P.S. As always, here’s the background, and here are the rules.

4 Comments

  1. Xi'an says:

    Camus lost! It is soooo absurd…

  2. Jonathan (another one) says:

    C L-S on:
    Exchangeability
    “There is no denying the originality and particularity of these patterns, but, as they all represent the exclusive choice of a single group, it is difficult to see how one civilization can hope to benefit from the way of life of another, unless it is prepared to renounce its own individuality.” Race, History and Culture. 1996.

    Hierarchical Modeling
    “Science has only two ways of proceeding: it is either reductionist or structuralist. It is reductionist when it is possible to find out that very complex phenomena on one level can be reduced to simpler phenomena on other levels.” Myth and Meaning. 1978.

    Statistical proof
    “To say that a way of thinking is disinterested and that it is an intellectual way of thinking does not mean at all that it is equal to scientific thinking.” Myth and Meaning. 1978.

    EW on:
    Forecasting
    “We are all interested in the future for that is where you and I are going to spend the rest of our lives.” Plan 9 From Outer Space: The Original Uncensored And Uncut Screenplay

    Bayesian vs.
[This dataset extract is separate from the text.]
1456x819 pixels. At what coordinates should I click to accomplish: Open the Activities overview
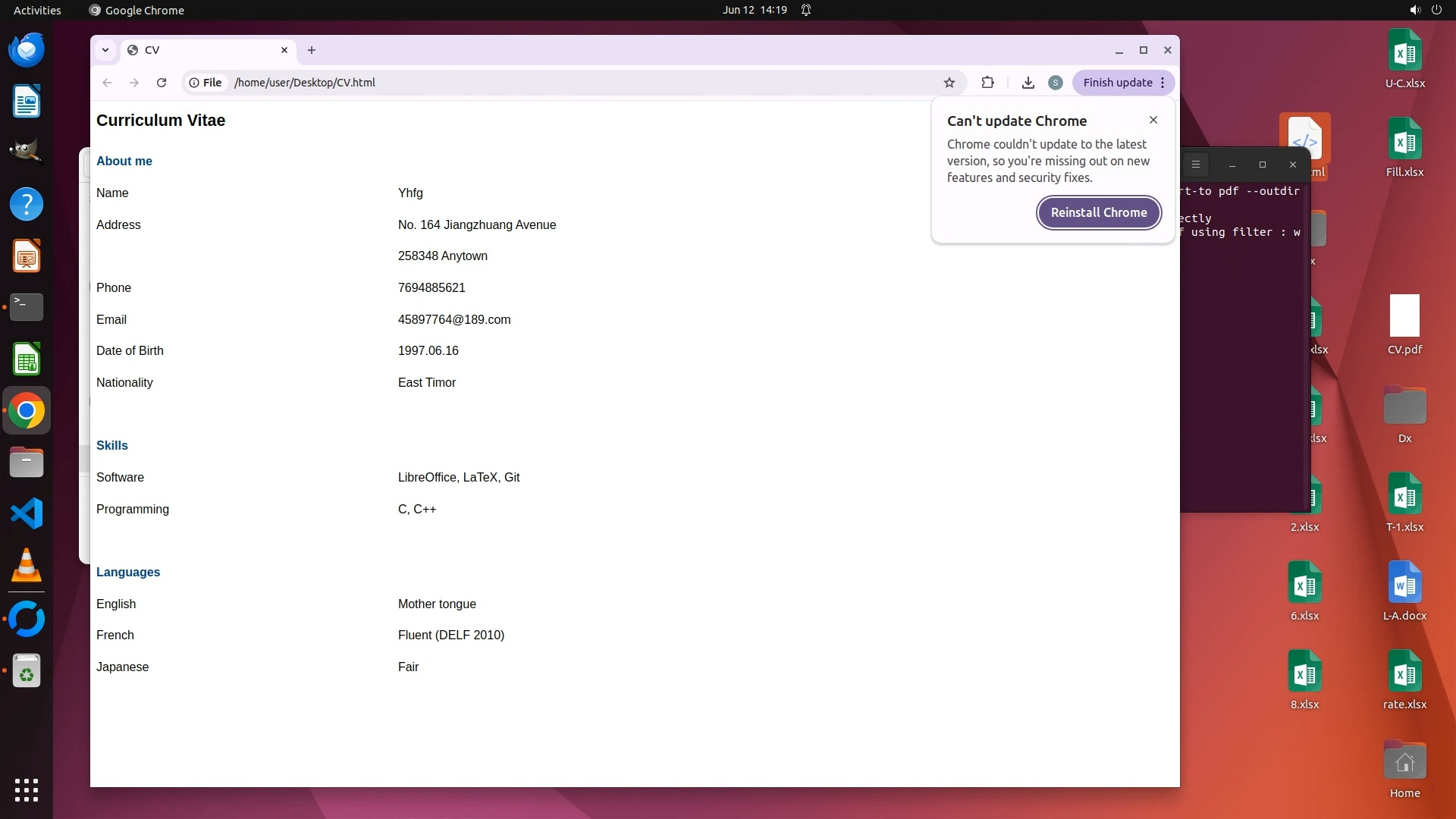point(37,10)
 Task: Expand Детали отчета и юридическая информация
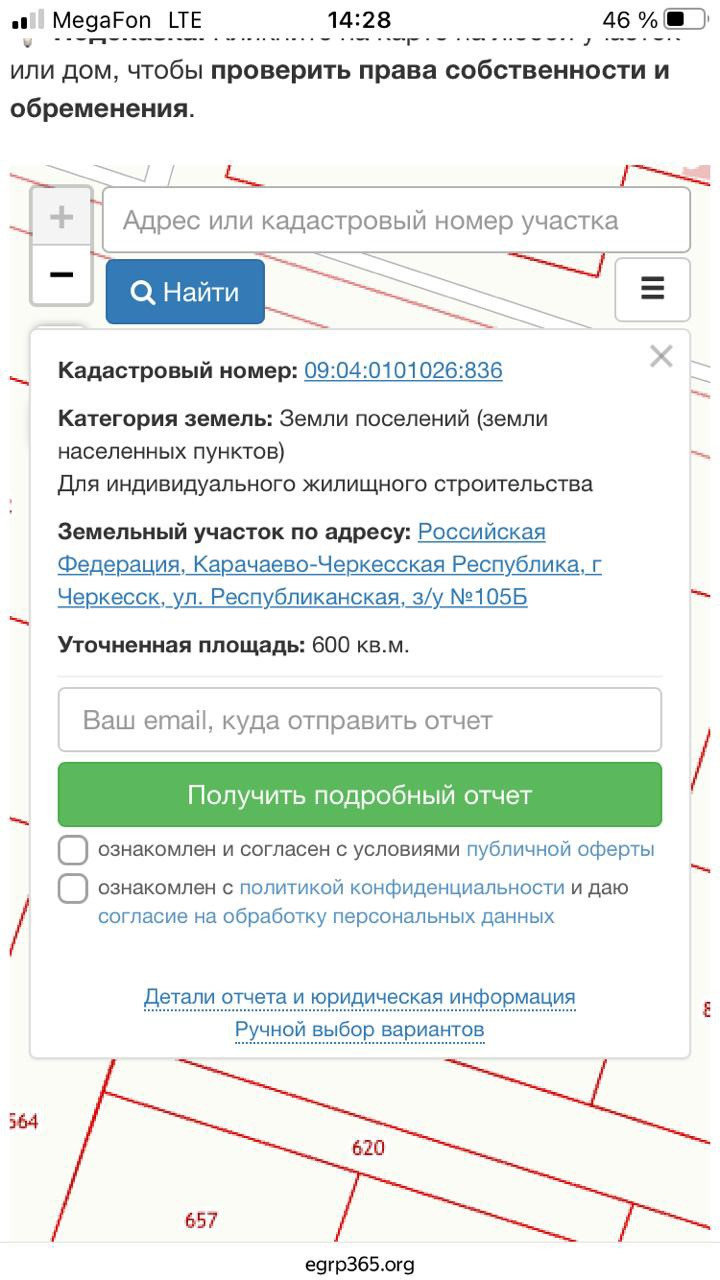click(360, 997)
Frequentist
    “One is always considered *mad* if one discovers something that others cannot grasp!” Bride of the monster

    I’m stretching on the Ed Wood stuff — Let’s go with Claude

  3. zbicyclist says:

    Wood pulled the big upset last time: “First off, I just want to say I made a mistake yesterday dropping Alan Turing in favor of Ed Wood.” (Andrew)

    It’s time to send Cinderella home.